(Excerpted passage)
►
In a conventional semiconductor device, a recess is formed in the Si substrate and a SiGe crystal which has a different lattice constant to the Si substrate is epitaxially grown on the recess so as to induce a strain to the channel.

However, a gap may be provided between the isolation region (STI) and the grown SiGe layer, since the SiGe crystal is grown toward a predetermined direction and the SiGe crystal is not grown from the isolation region.

So when the SiGe layer which has a gap near the isolation region is silicided, a silicide may be formed even in a deeper portion along the gap. When the silicide is in contact with the Si substrate, the silicidation reaction is proceeded radically toward inside of the Si substrate, since the ternary compound NiSiGe or the like is thermal dynamically unstable. So the silicide layer may be also provided in the Si substrate below the source/drain region. In such case, the junction current from the silicide to the Si substrate may me increased.

SUMMARY

Aspects of the invention relate to an improved semiconductor device.

In one aspect of the present invention, a semiconductor device may include a semiconductor substrate, an isolation region provided in the semiconductor substrate and defining an active region, a gate electrode provided on the semiconductor substrate via a gate dielectric layer in the active region, a channel region provided below the gate electrode, a strain supplying layer provided between the channel region and the isolation region and being epitaxially grown, and configured to generate a strain in the channel region, a silicide layer provided on the strain supplying layer, a reformed layer provided between the silicide layer and the semiconductor substrate near the isolation region, and provided under the strain supplying layer, a source/drain region provided in a part of the strain supplying layer and a part of the reformed layer.
◄
(Data for this exercise)
►
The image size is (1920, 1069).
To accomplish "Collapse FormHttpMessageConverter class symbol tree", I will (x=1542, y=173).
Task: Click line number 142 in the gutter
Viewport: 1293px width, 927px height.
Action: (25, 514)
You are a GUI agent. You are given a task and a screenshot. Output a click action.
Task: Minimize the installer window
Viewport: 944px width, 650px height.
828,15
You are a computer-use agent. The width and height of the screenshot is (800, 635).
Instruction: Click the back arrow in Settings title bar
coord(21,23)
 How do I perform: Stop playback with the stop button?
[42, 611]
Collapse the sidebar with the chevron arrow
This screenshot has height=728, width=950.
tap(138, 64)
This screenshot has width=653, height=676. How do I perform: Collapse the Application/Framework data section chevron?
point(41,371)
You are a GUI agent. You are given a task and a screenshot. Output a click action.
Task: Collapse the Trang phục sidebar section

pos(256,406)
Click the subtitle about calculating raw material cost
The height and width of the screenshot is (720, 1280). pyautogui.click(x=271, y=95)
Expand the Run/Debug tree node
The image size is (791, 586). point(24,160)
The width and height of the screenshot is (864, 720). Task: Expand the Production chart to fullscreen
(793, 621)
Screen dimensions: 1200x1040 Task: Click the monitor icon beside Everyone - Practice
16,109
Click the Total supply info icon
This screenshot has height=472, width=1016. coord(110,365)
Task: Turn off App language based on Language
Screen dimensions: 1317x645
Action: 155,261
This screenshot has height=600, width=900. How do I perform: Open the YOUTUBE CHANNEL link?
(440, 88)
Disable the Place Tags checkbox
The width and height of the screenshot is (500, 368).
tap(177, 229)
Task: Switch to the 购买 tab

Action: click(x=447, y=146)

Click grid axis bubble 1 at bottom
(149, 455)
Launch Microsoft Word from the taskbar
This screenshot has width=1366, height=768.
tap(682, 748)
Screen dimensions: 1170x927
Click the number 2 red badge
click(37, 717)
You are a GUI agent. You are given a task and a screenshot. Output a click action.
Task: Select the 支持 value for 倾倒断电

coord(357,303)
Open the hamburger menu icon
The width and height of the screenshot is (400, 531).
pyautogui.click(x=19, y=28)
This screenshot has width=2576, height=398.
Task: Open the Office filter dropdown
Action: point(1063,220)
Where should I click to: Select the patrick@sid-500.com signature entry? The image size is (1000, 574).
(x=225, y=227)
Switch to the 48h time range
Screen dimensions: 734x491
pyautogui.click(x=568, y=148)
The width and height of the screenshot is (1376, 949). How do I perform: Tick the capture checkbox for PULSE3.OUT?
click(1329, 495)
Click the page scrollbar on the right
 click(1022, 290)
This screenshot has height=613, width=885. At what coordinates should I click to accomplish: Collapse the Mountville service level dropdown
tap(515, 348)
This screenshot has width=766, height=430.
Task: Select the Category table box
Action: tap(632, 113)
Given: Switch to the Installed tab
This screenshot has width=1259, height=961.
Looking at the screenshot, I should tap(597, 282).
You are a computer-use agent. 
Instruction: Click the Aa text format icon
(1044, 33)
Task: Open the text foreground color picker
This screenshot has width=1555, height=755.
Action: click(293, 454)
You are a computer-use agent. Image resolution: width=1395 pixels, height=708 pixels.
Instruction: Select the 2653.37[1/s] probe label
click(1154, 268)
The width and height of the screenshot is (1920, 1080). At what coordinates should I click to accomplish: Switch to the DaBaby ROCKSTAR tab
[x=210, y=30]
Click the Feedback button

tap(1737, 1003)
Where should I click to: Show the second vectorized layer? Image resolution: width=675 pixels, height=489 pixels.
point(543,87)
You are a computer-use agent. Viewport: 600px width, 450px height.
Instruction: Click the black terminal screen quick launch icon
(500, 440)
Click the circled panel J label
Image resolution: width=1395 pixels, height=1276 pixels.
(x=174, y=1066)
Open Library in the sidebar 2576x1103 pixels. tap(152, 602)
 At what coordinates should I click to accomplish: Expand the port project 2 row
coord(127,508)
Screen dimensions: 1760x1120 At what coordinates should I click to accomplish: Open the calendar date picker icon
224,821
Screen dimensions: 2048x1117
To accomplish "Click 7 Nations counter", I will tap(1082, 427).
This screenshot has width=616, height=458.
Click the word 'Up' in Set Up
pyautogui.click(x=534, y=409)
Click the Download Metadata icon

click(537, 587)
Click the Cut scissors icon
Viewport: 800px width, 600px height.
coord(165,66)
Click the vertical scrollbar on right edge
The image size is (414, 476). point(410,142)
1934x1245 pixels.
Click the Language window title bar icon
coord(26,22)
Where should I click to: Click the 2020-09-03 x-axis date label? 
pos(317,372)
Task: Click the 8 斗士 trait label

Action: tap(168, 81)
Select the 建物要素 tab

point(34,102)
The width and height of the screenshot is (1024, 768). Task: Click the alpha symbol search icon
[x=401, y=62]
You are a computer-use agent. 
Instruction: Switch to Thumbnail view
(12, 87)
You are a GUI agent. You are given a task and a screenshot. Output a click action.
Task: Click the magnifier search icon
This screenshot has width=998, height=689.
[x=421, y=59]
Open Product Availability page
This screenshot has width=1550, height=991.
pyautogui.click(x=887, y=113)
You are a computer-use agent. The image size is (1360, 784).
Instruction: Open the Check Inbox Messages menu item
◄
(What to do)
A. Set down the records word for word, from their first line through the line containing "Action: 155,261", including both ends.
B. Continue the excerpt on the strained semiconductor device from the point where it stops.

(Expected answers)
A.
The image size is (1920, 1069).
To accomplish "Collapse FormHttpMessageConverter class symbol tree", I will (x=1542, y=173).
Task: Click line number 142 in the gutter
Viewport: 1293px width, 927px height.
Action: (25, 514)
You are a GUI agent. You are given a task and a screenshot. Output a click action.
Task: Minimize the installer window
Viewport: 944px width, 650px height.
828,15
You are a computer-use agent. The width and height of the screenshot is (800, 635).
Instruction: Click the back arrow in Settings title bar
coord(21,23)
 How do I perform: Stop playback with the stop button?
[42, 611]
Collapse the sidebar with the chevron arrow
This screenshot has height=728, width=950.
tap(138, 64)
This screenshot has width=653, height=676. How do I perform: Collapse the Application/Framework data section chevron?
point(41,371)
You are a GUI agent. You are given a task and a screenshot. Output a click action.
Task: Collapse the Trang phục sidebar section

pos(256,406)
Click the subtitle about calculating raw material cost
The height and width of the screenshot is (720, 1280). pyautogui.click(x=271, y=95)
Expand the Run/Debug tree node
The image size is (791, 586). point(24,160)
The width and height of the screenshot is (864, 720). Task: Expand the Production chart to fullscreen
(793, 621)
Screen dimensions: 1200x1040 Task: Click the monitor icon beside Everyone - Practice
16,109
Click the Total supply info icon
This screenshot has height=472, width=1016. coord(110,365)
Task: Turn off App language based on Language
Screen dimensions: 1317x645
Action: 155,261

B.
In one aspect of the present invention, a semiconductor device may include a semiconductor substrate, an isolation region provided in the semiconductor substrate and defining an active region, a gate electrode provided on the semiconductor substrate via a gate dielectric layer in the active region, a channel region provided below the gate electrode, a strain inducing layer provided between the channel region and the isolation region and being epitaxially grown, and configured to generate a strain in the channel region, and having a slanted surface which is in contact with the isolation region, a silicide layer provided on the strain inducing layer, an interposed layer provided between the silicide layer and the semiconductor substrate near the isolation region, and provided under the strain inducing layer, and having an element in the semiconductor substrate, a source/drain region provided in a part of the strain inducing layer and a part of the interposed layer.

BRIEF DESCRIPTIONS OF THE DRAWINGS

A more complete appreciation of the invention and many of the attendant advantages thereof will be readily obtained as the same becomes better understood by reference to the following detailed description when considered in connection with the accompanying drawings.

FIG. 1 is a cross sectional view of a semiconductor device in accordance with a first embodiment.

FIGS. 2A-2M are cross sectional views showing a manufacturing process of the semiconductor device in accordance with a first embodiment.

FIG. 3 a cross sectional view of a semiconductor device in accordance with the second embodiment.

FIG. 4 a cross sectional view of a semiconductor device in accordance with a third embodiment.

FIGS. 5A-5F are cross sectional views showing a manufacturing process of the semiconductor device in accordance with the third embodiment.

DETAILED DESCRIPTION

Various connections between elements are hereinafter described. It is noted that these connections are illustrated in general and, unless specified otherwise, may be direct or indirect and that this specification is not intended to be limiting in this respect.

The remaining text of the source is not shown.